Als weiteres Beispiel für eine innovative Zulassung muss die erste organunabhängige („site agnostic“) vorläufige FDA-Zulassung von Pembrolizumab bei soliden Tumoren mit hoher Mikrosatelliten-Instabilität (MSI-H, „microsatellite instability high“) oder „Mismatch-repair“-Defizienz (dMMR, „deficient mismatch repair“), wie fortgeschrittenen kolorektalen und anderen gastrointestinalen Karzinomen sowie Endometriumkarzinomen, eingestuft werden (Lemery et al. 2017; Blumenthal und Pazdur 2018). Diese Arzneimittelzulassung erfolgte auf der Basis hoher Ansprechraten und langer Ansprechdauer (Merck 2020). Für die endgültige Zulassung mussten diese Daten durch eine prospektiv randomisierte Phase-3-Prüfung für die Erstlinientherapie des MSI-H/dMMR fortgeschrittenen Kolorektalkarzinoms bestätigt werden (André et al. 2020).

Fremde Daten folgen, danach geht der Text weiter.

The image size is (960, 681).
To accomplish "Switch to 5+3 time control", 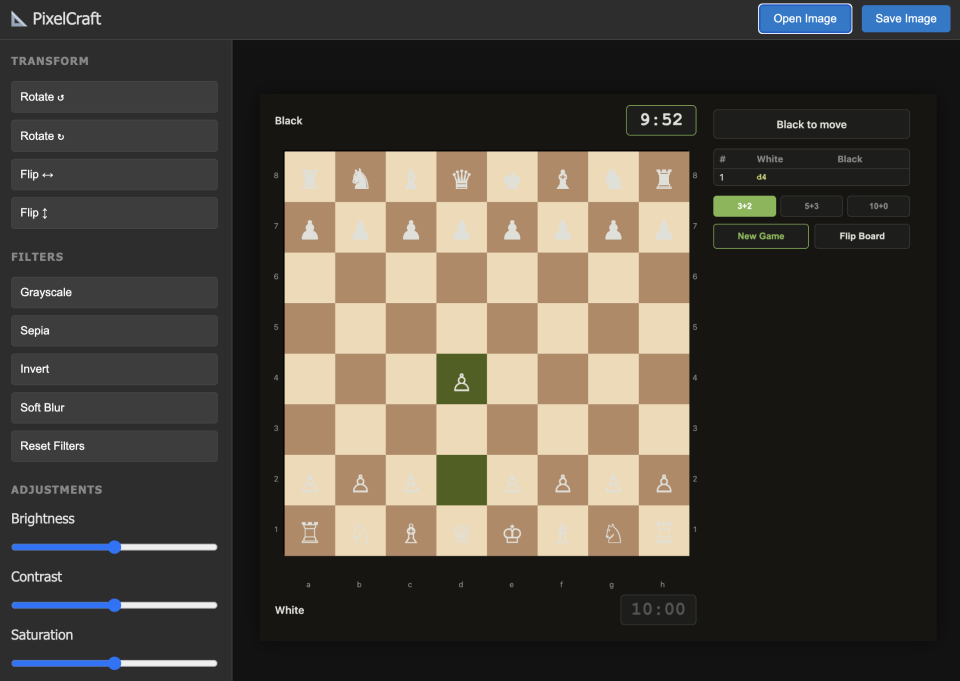I will 811,207.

Eine zweite beschleunigte agnostische, d. h. ausschließlich auf dem Nachweis des Vorliegens eines Biomarkers – nämlich dem einer hohen Tumormutationslast (TMB-high) – basierende Zulassung erfolgte 2020 ebenfalls für Pembrolizumab, und zwar bei nicht resezierbaren oder metastasierten soliden Tumoren (Marabelle et al. 2020). Eine dritte beschleunigte tumoragnostische Zulassung erging seitens der FDA für den Tropomyosinrezeptorkinase-(TRK-)Inhibitor Larotrectinib auf der Basis einer außergewöhnlich hohen Ansprechrate von 86 % bei einer Reihe von üblicherweise nicht oder bestenfalls schlecht behandelbaren, teilweise seltenen, auch kindlichen Tumoren. Die EMA vergab für diese Arzneimittelentwicklung ihre erste agnostische Marktzulassung (Drilon et al. 2018; Hong et al. 2020).

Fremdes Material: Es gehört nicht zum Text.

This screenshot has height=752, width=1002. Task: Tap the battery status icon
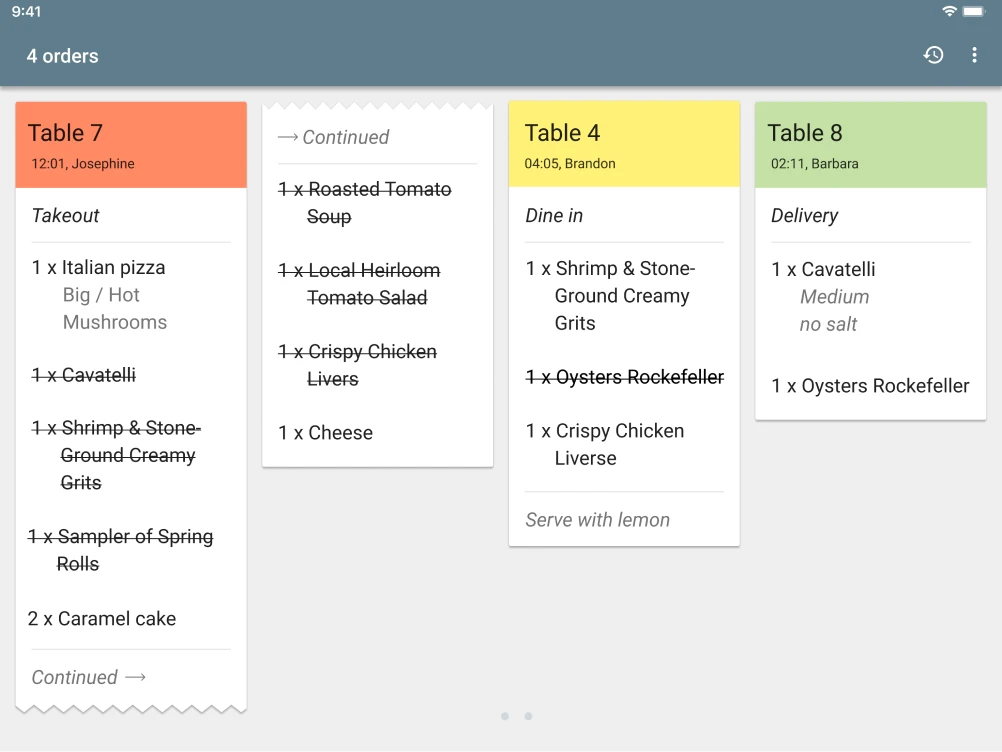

Die bedingte bzw. die beschleunigte Arzneimittelzulassung stellt eine besondere Herausforderung für Zulassungsbehörden dar (Senderowicz und Pfaff 2014). Gemäß einer Analyse wurde in weniger als 10 % jener vorläufigen Zulassungen, in denen später RCT zum endgültigen Wirksamkeitsnachweis durchgeführt wurden, auch tatsächlich die klinische Wirksamkeit als überlegen dokumentiert; in dieser klinischen Prüfung war ein Drittel (41 von 123) der Zulassungen auf Onkologie ausgerichtet (Pease et al. 2017). Davis et al. (2017) analysierten, dass die EMA im Zeitraum von 2009–2013 bei 44/68 Indikationen von 48 Onkologika, d. h. in 65 %, die Zulassung ohne Vorliegen eines OS-Benefits erteilte. Nur in 7 % (3/44) dieser Zulassungen konnte in späterer Verlaufsbeurteilung ein OS-Gewinn beobachtet werden. In lediglich 5/44 anderen Indikationen (11 %) trat Benefit in QoL nach der Zulassung ein.

Eine Analyse der FDA-Zulassungen von Onkologika im Zeitraum von 2008–2012 ergab, dass 67 % auf der Basis von Surrogatendpunkten erfolgte bzw. in 100 % der 15 beschleunigten Zulassungen. Nach Jahren der Nachbeobachtung war bei 86 % der Zulassungen der Effekt auf OS entweder immer noch ungewiss oder nicht gegeben (Kim und Prasad 2015).

Eine rezentere Analyse über den Zeitraum 1992–2017 kam zu einem vergleichbaren Ergebnis (Gyawali et al. 2019). In einem retrospektiven Vergleich von Zulassungen der FDA im Zeitraum von 2012–2017 auf der Basis von „breakthrough status“ versus „non-breakthrough status“ konnte enttäuschenderweise kein Unterschied in den Ergebnisgrößen ORR oder PFS beobachtet werden (Hwang et al. 2018).

Die Erfüllung der Auflagen im Rahmen von bedingten/beschleunigten Zulassungen wird jedoch ungenügend kontrolliert bzw. bei negativem Studienausgang nicht unbedingt durch Entzug einer vorläufigen Zulassung sanktioniert. Um der Erwartung der Wahrung der größtmöglichen Patientensicherheit zu entsprechen, sind Zulassungsbehörden dazu übergegangen, gleichzeitig mit dem Antrag um Marktzulassung auch die Vorlage eines Risiko-Managementplans der Postmarketing-Pharmakovigilanz zu verlangen. Hand in Hand mit der Entwicklung von MTA sind Zulassungsbehörden zunehmend mit der Zulassung von In-vitro Diagnostika („companion diagnostics“) für die Patientenselektion bzw. -stratifizierung befasst (Senderowicz und Pfaff 2014).

Für die Zulassung von neuen Arzneimitteln wird ein positives Nutzen-Risiko-Profil gefordert (Eichler et al. 2009). Es werden aber auch unorthodoxe Wege möglicher künftiger Vorgangsweisen für die Entwicklung neuer Arzneimittel beschrieben, die den Rahmen dieses Beitrages sprengen, zumal sie erst in Diskussion sind (Dhingra 2015; Goldberg et al. 2017; Eichler et al. 2018, 2020).